Au Maroc, un précieux refuge pour les mères célibataires

Reportage L’Association solidarité féminine a été pionnière dans la défense de ces mères seules avec leurs enfants nés hors mariage victimes de nombreuses discriminations au Maroc. L’annonce d’une réforme du code de la famille suscite de l’espoir.

Rémy Pigaglio, de notre correspondant à Casablanca, le 10/03/2023 à 10:43

L’agitation est à son comble dans la cuisine du restaurant de l’Association solidarité féminine (ASF), dans le quartier Palmiers, à Casablanca. Il est 11 heures, et les bénéficiaires s’activent pour que tout soit prêt pour le déjeuner, sous l’œil vigilant de Hakema Bennasser, formatrice en cuisine marocaine. Les 17 bénéficiaires, de 19 à 34 ans, sont toutes des mères célibataires. L’objectif : leur enseigner un métier pour gagner en autonomie et faire face aux nombreux obstacles rencontrés au Maroc.

À l’étage, Houda (1), la trentaine, dresse les tables, avant l’arrivée des clients. La naissance de sa fille en septembre a été une déflagration dans sa vie. Le père l’a abandonnée, comme la famille pour laquelle elle travaillait en tant qu’employée de maison. « Même ma famille m’a laissée tomber », soupire-t-elle les yeux remplis de larmes.

L’opprobre des familles

Juste après la naissance, elle trouve refuge à l’association.
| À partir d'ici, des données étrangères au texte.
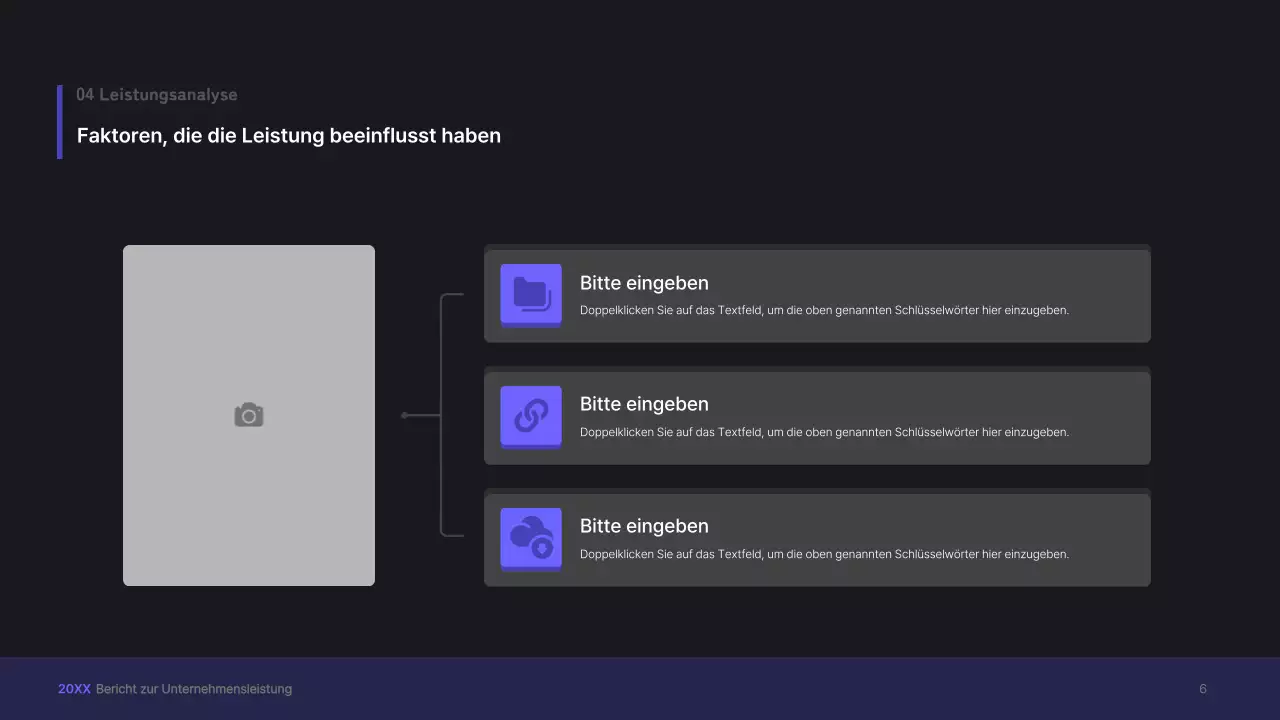The image size is (1280, 720).
Task: Select the description text in the folder card
Action: [x=824, y=310]
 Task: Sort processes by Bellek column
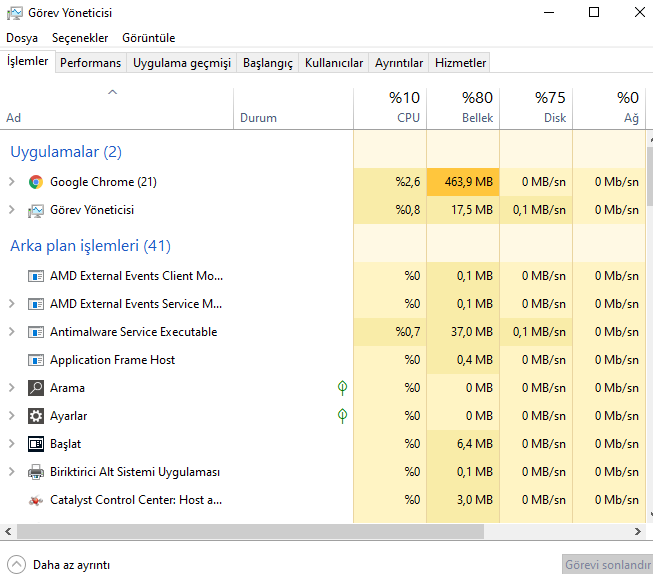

Grâce au travail de réconciliation de l’ASF, elle a renoué avec sa mère et ses sœurs. Ses frères ne veulent toujours pas lui parler. Houda a songé, un temps, abandonner sa fille. « Mais, ici, elles m’ont convaincue de la garder, je suis si heureuse d’avoir changé d’avis ! », sourit-elle.

L’ASF a été fondée en 1985 alors que la situation des mères célibataires était très largement taboue. « Elles n’avaient aucune voix, statut social ou moyen de subsistance. Nous avons créé l’association pour défendre leurs droits et ceux de leurs enfants », explique Laila Majdouli, une des fondatrices, au côté de la présidente Aïcha Ech-Chenna, dont le décès en septembre 2022 a provoqué une intense émotion dans le pays.

L’enjeu de la filiation

Aïcha Ech-Chenna était devenue une icône de la lutte pour les droits des femmes. Son combat lui a pourtant attiré, il y a une vingtaine d’années, les foudres de certains conservateurs. Mais son travail et ses prises de parole ont empêché de détourner le regard de ces femmes, mal vues et discriminées par la loi. Beaucoup sont abandonnées par le père de l’enfant, dont la reconnaissance de filiation est principalement conditionnée par le mariage.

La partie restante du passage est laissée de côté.